**Exercise description:** Repeat the items word for word, from the first line through the line holding "tap(400, 20)", inclusive, and omit the pictures from your answer.

**Extracted entries:**
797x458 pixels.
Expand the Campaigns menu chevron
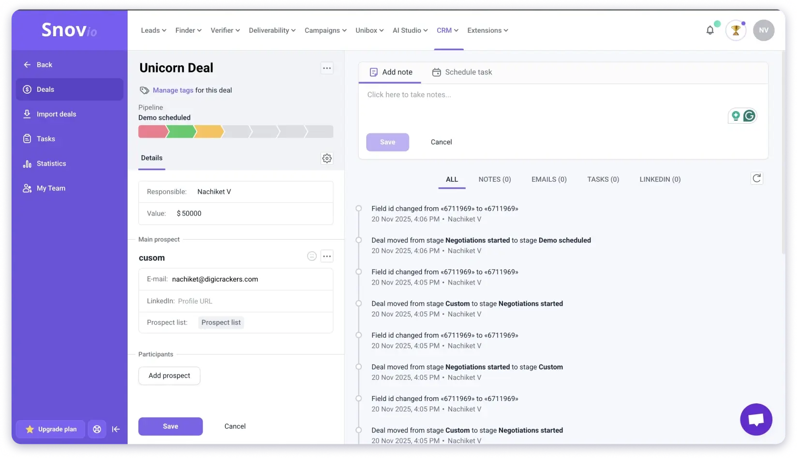point(344,30)
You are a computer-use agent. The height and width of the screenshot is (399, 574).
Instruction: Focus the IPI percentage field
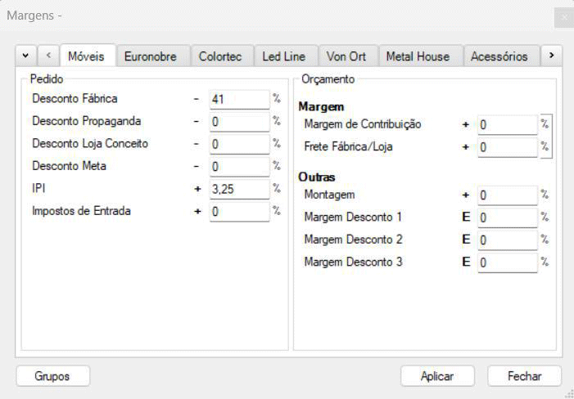coord(238,189)
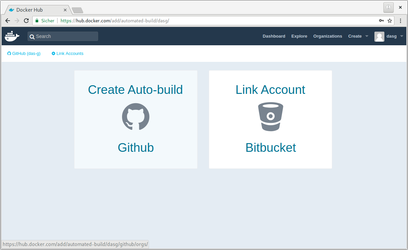Open the browser three-dot menu
This screenshot has height=250, width=408.
tap(400, 20)
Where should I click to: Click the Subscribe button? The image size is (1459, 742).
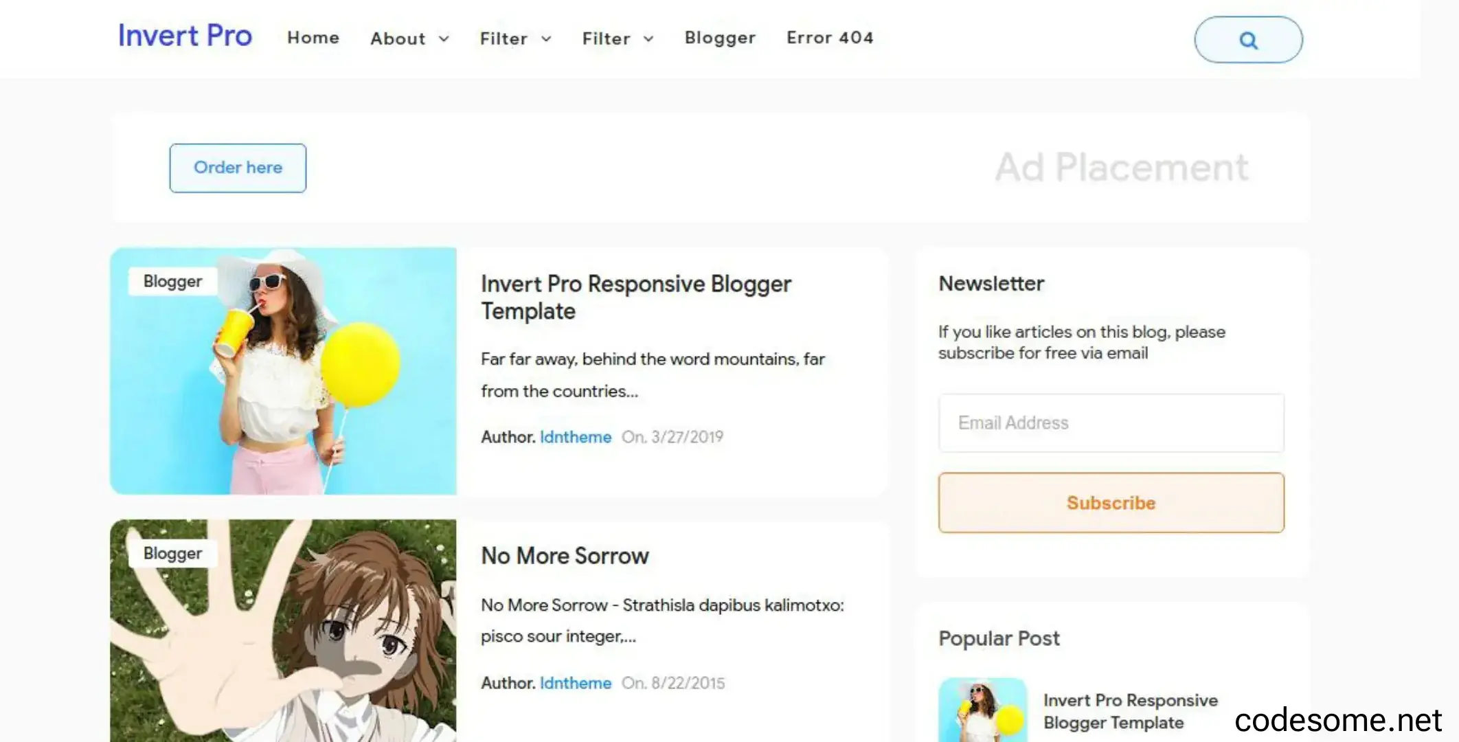(x=1111, y=503)
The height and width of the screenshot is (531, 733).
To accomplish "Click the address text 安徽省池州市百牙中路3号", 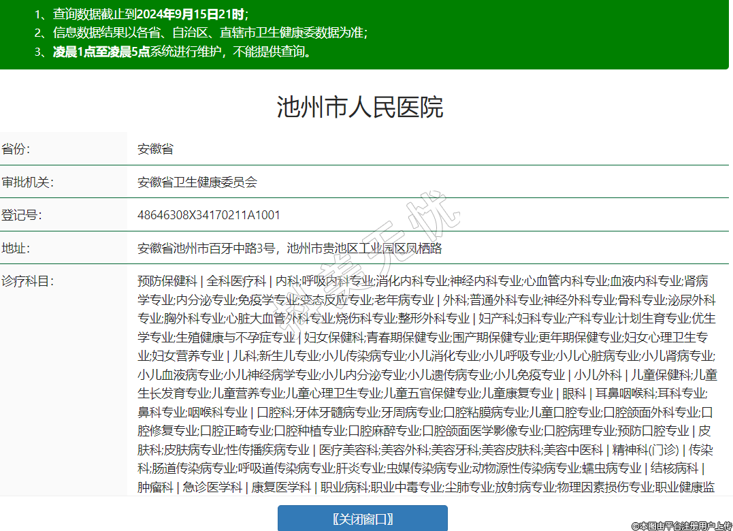I will click(x=209, y=248).
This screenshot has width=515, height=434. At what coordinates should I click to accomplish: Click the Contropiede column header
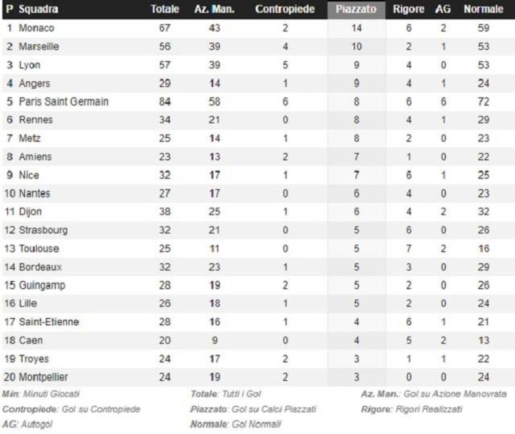285,9
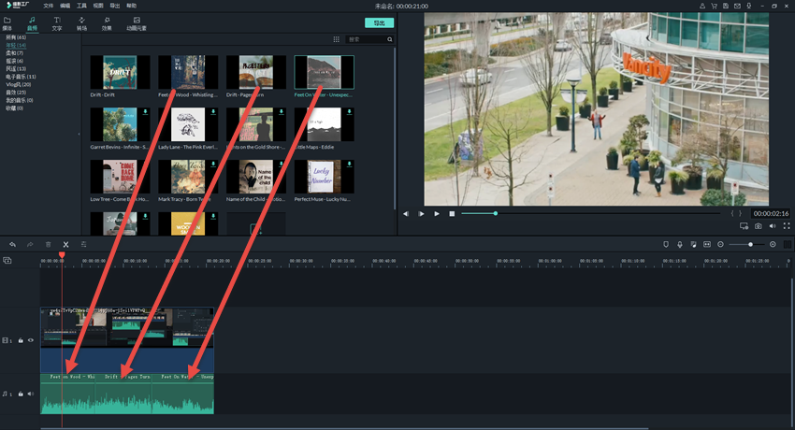Enter fullscreen preview mode
795x430 pixels.
(787, 226)
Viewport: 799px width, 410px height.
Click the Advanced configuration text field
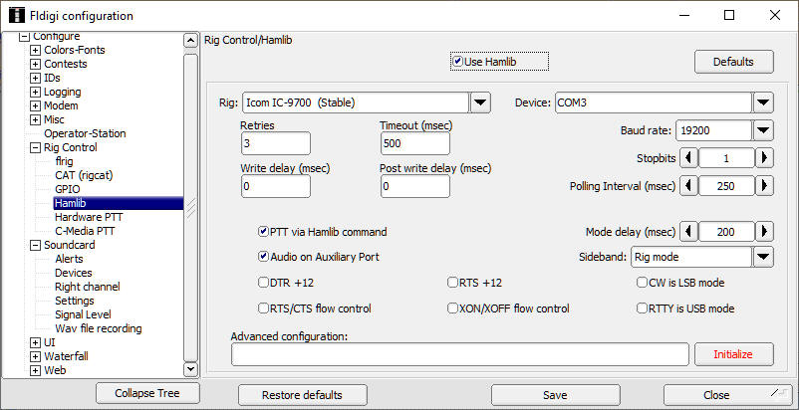pos(459,354)
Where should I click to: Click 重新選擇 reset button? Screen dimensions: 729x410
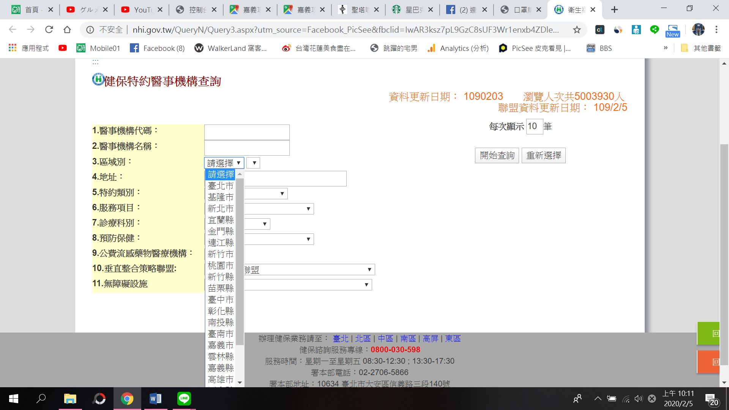click(543, 155)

**Response to the task:**
797x458 pixels.
Expand the Campaigns menu chevron
point(344,30)
You are a computer-use agent. The height and width of the screenshot is (399, 574).
Instruction: Focus the IPI percentage field
coord(238,189)
Open the browser three-dot menu
This screenshot has height=250, width=408.
tap(400, 20)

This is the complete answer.